■ What is being asked ■
An exact transcription of the lines below, from the first through the one containing "Viewport: 960px width, 462px height.", is the only output wanted.

(Beginning of Supplied data)

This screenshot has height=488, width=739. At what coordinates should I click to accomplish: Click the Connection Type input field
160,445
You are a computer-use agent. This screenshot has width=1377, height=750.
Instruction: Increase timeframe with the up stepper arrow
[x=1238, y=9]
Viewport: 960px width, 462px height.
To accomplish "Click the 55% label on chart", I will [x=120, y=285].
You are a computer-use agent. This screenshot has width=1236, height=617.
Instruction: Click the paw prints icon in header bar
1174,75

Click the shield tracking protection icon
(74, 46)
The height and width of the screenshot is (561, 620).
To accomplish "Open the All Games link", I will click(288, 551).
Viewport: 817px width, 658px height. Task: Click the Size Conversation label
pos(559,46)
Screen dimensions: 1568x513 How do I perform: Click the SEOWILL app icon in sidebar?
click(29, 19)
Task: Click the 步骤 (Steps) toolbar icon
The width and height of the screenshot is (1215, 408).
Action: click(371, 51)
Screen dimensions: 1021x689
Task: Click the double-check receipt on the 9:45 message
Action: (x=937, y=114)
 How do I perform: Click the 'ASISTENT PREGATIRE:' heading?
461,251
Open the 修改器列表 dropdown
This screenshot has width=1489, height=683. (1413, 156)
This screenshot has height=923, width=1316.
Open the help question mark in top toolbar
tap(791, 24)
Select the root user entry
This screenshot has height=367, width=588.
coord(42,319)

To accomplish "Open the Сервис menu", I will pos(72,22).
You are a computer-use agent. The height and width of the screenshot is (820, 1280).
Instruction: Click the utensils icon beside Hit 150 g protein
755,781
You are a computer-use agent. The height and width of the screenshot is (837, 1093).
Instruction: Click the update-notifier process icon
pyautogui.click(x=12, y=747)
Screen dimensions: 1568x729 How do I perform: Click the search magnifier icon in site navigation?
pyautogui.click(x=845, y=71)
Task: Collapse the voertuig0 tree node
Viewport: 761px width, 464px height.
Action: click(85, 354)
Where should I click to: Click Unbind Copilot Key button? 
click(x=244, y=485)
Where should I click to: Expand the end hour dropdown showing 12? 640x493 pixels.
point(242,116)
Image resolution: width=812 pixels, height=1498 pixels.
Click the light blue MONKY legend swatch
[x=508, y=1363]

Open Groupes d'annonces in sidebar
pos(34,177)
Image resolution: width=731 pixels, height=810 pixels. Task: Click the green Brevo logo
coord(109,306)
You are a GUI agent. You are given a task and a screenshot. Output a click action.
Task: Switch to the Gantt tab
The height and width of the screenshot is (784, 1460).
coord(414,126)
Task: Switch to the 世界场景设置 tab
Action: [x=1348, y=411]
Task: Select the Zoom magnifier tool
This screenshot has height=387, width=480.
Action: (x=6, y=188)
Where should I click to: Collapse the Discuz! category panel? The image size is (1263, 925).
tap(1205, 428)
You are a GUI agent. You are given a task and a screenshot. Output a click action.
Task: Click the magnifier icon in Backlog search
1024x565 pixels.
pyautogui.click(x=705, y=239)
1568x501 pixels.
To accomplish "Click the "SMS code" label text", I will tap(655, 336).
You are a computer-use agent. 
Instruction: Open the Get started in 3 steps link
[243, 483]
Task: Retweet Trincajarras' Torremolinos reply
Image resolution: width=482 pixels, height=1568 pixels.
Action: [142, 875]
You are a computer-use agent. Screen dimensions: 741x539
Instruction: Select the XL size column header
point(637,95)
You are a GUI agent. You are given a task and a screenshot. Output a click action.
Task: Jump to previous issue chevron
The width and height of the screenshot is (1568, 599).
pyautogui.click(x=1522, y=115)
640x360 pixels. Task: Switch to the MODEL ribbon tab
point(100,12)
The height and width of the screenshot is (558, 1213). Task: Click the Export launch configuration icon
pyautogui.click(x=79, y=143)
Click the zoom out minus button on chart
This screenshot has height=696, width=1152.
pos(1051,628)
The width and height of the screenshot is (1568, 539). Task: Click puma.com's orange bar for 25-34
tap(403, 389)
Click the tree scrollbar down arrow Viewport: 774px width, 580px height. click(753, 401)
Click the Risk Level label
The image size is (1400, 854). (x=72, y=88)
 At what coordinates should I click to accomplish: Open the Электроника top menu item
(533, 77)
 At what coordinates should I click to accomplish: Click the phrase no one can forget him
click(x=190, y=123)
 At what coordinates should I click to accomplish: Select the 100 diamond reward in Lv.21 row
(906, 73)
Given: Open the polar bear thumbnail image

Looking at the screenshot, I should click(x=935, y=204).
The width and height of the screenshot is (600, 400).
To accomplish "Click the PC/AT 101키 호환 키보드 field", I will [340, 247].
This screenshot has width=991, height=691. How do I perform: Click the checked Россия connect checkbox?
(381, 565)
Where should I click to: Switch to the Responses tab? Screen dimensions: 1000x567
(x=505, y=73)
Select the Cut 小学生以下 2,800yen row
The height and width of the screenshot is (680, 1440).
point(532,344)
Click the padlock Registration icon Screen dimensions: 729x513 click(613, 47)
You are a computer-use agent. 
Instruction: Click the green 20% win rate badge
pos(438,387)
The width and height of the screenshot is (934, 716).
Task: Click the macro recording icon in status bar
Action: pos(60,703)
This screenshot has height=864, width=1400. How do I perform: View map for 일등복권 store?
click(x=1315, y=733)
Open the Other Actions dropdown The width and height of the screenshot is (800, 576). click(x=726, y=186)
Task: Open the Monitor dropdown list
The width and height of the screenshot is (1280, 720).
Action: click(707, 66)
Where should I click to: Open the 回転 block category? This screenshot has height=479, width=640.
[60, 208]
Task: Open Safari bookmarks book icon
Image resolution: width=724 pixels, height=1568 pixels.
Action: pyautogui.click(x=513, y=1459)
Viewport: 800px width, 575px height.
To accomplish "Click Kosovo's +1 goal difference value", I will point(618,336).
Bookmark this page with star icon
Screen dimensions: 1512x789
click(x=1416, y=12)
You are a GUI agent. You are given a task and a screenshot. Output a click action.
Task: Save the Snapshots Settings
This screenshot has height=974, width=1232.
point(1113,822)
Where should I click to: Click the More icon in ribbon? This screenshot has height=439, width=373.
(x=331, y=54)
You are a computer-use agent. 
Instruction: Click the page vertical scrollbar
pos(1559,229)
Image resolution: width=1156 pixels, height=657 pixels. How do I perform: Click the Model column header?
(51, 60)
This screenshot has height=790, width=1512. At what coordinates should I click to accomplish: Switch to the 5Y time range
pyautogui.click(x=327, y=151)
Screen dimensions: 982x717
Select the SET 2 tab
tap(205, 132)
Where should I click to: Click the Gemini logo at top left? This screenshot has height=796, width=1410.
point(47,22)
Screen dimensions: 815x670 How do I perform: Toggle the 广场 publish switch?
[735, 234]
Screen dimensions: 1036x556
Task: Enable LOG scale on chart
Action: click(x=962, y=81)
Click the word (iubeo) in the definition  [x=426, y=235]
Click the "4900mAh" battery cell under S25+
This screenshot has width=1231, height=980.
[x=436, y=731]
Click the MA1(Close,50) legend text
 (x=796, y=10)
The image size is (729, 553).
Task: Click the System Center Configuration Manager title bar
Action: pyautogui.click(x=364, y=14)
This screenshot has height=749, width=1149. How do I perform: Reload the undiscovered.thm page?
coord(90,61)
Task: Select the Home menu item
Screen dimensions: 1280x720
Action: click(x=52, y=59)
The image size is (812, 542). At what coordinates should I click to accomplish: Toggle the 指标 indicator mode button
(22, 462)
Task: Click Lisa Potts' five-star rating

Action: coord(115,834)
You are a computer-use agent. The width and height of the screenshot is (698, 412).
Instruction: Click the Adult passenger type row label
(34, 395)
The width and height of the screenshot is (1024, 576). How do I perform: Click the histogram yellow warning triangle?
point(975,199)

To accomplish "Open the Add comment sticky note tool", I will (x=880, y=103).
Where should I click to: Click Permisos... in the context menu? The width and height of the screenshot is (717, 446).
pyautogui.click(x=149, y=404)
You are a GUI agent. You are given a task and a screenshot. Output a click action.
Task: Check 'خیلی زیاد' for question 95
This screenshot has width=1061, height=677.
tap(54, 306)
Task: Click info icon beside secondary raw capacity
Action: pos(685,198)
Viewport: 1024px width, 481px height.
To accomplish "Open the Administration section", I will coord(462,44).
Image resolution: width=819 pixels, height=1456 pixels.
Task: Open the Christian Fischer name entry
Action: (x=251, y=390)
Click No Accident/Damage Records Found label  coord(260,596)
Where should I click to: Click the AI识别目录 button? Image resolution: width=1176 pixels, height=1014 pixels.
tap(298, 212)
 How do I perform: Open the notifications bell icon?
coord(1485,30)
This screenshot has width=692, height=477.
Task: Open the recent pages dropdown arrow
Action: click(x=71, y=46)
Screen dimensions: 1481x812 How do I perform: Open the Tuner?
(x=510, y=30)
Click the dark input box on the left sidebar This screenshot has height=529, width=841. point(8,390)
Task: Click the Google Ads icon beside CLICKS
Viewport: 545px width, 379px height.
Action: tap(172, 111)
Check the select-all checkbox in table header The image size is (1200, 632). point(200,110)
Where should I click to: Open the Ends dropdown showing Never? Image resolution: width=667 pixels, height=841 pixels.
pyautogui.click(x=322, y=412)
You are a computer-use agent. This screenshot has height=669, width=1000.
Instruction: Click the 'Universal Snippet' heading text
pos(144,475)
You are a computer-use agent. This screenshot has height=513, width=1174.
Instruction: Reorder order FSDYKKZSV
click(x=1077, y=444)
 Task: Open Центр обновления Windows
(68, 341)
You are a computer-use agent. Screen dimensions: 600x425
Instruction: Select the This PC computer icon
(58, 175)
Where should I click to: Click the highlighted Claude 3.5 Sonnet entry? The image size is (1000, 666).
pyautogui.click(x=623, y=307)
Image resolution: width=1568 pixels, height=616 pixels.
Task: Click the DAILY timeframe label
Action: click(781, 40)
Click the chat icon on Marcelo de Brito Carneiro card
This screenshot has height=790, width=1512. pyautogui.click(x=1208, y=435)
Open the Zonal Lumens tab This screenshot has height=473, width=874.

(End of Supplied data)

■ Result for this task ■
This screenshot has height=488, width=739. At what coordinates should I click to accomplish: Click the Connection Type input field
160,445
You are a computer-use agent. This screenshot has width=1377, height=750.
Instruction: Increase timeframe with the up stepper arrow
[x=1238, y=9]
Viewport: 960px width, 462px height.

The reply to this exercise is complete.